▸ WHAT IS BEING ASKED: Scan the data below for the string "agent". Copy every line where it appears.

▸ Stored data entries:
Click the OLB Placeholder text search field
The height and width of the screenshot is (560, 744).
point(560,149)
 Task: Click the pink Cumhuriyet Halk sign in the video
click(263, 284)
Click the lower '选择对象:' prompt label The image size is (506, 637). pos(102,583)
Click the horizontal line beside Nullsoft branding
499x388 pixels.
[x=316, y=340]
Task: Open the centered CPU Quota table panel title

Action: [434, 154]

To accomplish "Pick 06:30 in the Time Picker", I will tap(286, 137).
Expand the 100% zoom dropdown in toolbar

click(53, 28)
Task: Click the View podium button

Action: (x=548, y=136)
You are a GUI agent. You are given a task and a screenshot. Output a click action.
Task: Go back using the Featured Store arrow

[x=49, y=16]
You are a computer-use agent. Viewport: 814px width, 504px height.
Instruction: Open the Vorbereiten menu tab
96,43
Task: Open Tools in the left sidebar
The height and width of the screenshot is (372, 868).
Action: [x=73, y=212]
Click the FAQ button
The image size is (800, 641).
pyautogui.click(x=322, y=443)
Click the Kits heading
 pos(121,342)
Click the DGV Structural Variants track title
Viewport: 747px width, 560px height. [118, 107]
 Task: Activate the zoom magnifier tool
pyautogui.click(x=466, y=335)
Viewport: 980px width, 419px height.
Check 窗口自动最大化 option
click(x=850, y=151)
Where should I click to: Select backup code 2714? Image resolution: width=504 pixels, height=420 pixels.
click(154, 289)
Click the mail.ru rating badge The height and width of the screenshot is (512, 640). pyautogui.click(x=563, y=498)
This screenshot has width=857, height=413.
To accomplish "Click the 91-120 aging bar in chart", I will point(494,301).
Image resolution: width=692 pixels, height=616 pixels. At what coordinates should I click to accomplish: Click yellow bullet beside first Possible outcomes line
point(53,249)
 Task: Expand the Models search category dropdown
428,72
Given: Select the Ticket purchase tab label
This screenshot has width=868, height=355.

▸ EXPECTED ANSWER:
You are a GUI agent. You are given a task and a screenshot. Output a click action.
You are a computer-use agent. Viewport: 814px width, 504px height.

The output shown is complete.